Menurut Imam Al-Ghazali, bagi orang yang sudah sangat
mendalam pengetahuan makrifatnya dan sudah menyingkap rahasia kekuasaan Allah
walaupun hanya sedikit, maka hatinya akan diliputi perasaan bahagia yang tak
terhingga. Karena begitu bahagianya, dia akan menemukan dirinya seolah-olah
terbang.
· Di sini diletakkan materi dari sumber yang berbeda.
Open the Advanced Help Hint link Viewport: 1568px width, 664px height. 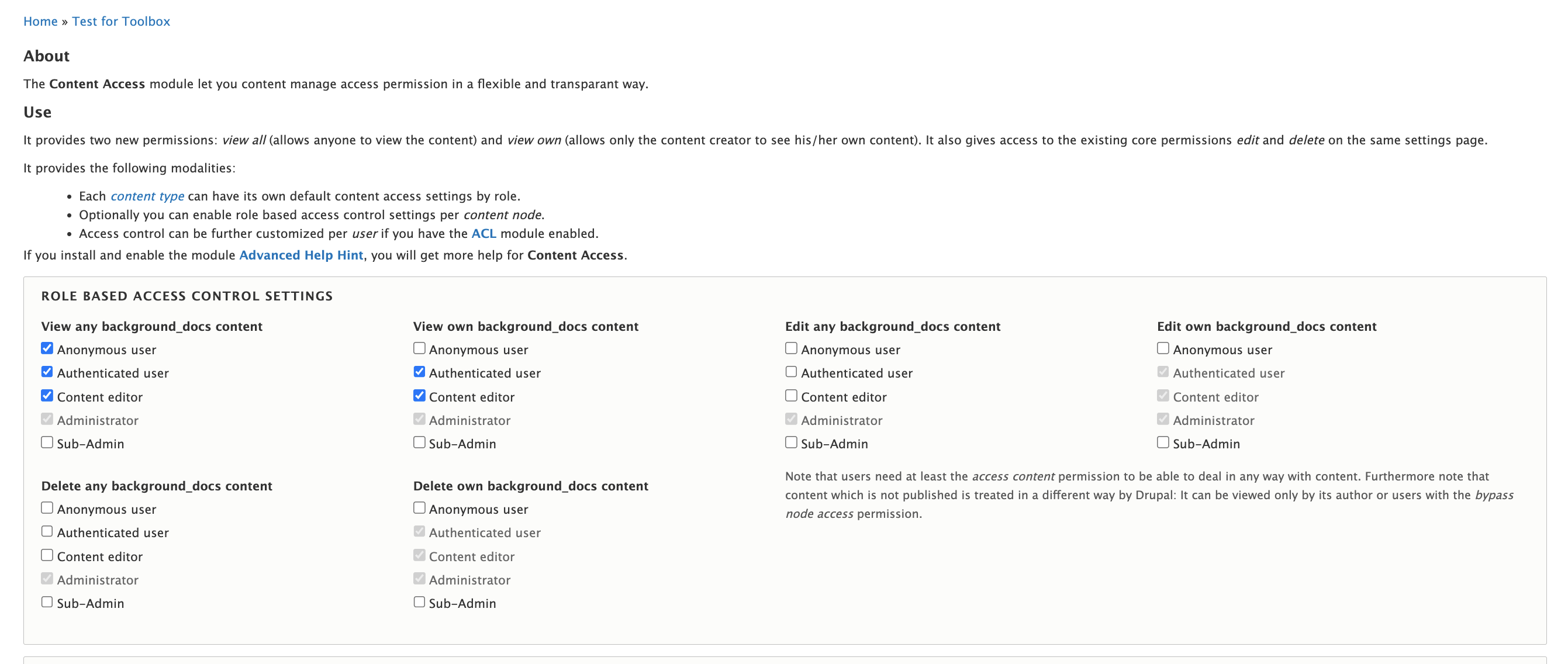(x=301, y=255)
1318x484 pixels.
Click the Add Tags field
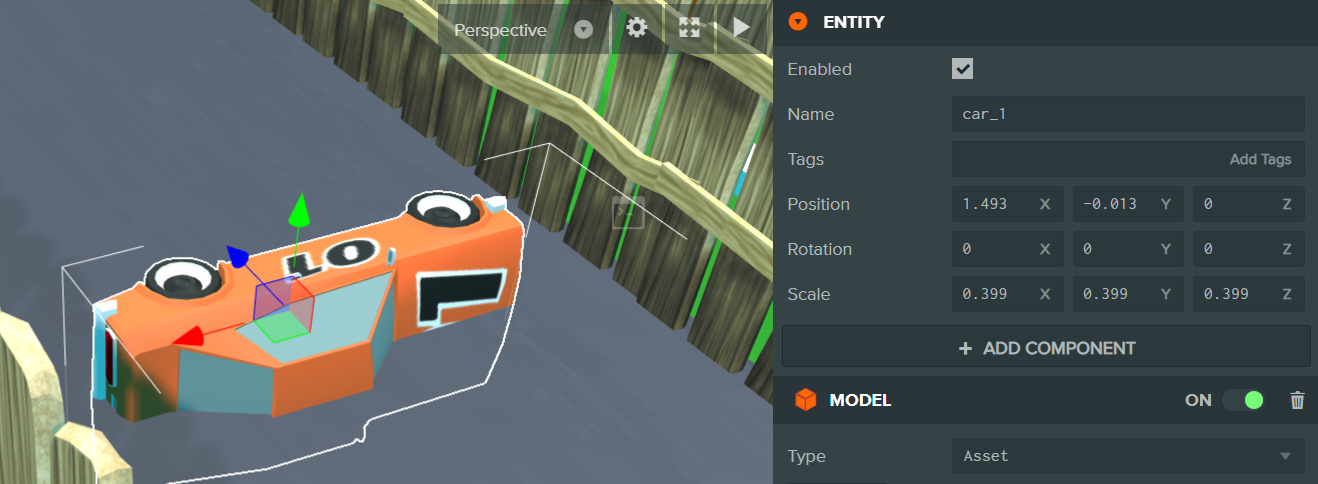pyautogui.click(x=1127, y=159)
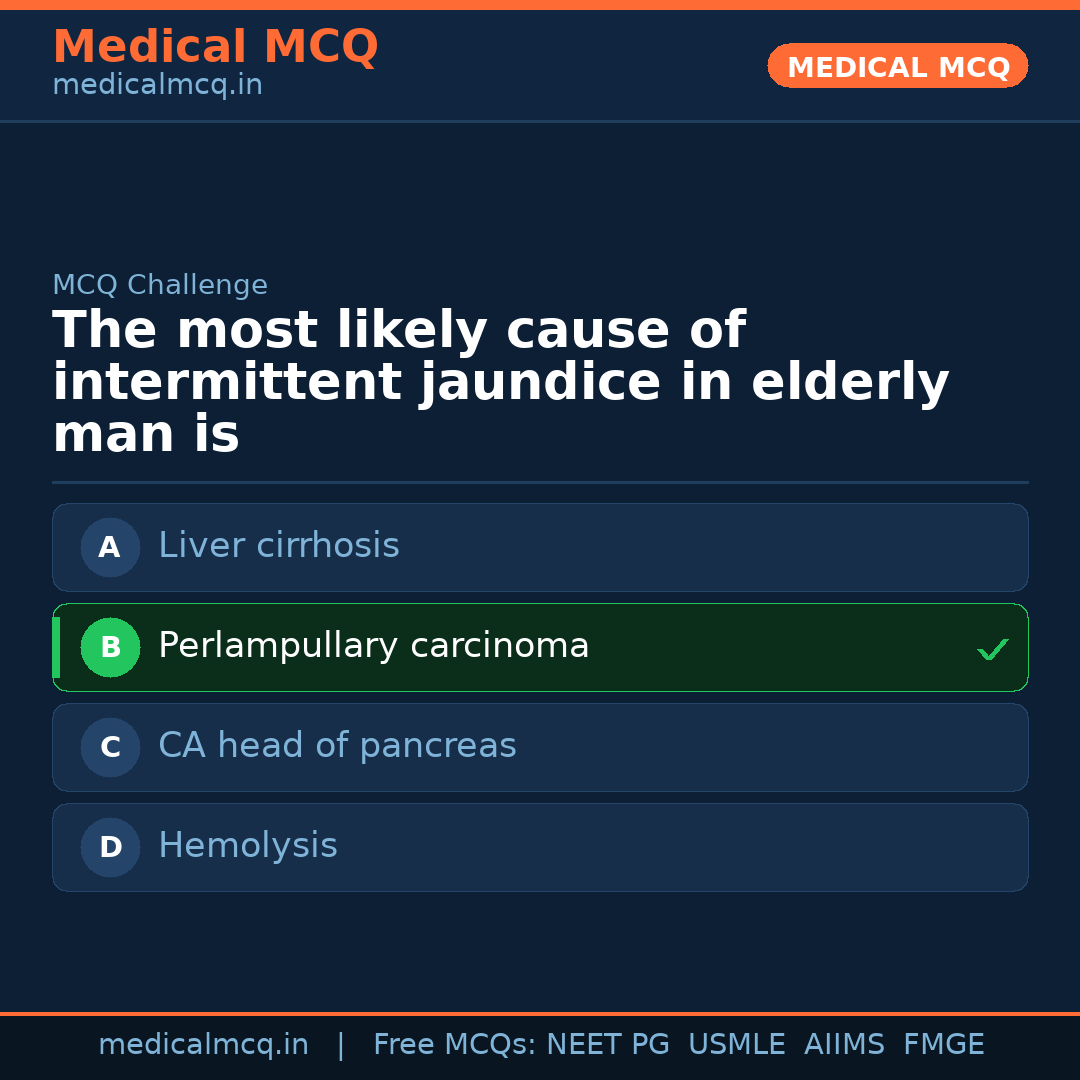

Dia juga akan terheran-heran dan takjub menyaksikan keadaan dirinya.
Ini termasuk hal-hal yang tak dapat dipersepsi kecuali dengan cita rasa
(dzawq).
Bahkan, kadang cerita-cerita sufi pun tak banyak membantu.
Semuanya tak dapat dilukiskan oleh kata-kata. Ini juga membuktikan bahwa
makrifat kepada Allah merupakan puncak dari segala kenikmatan. Tak ada
kenikmatan lain yang dapat mengalahkannya.
Abu Sulaiman Ad-Darani pernah mengatakan, “Allah memiliki
beberapa orang hamba, mereka menyibukkan diri dengan ibadah kepada Allah, bukan
karena takut neraka atau berharap surga. Lalu, bagaimana mungkin mereka
disibukkan oleh dunia dan meninggalkan Allah?”
Maka, wajar saja jika ada seorang murid dari Ma’ruf
Al-Karkhi bertanya kepada gurunya, “Apa yang membuatmu beribadah dan
meninggalkan pergaulan dengan manusia yang lain?”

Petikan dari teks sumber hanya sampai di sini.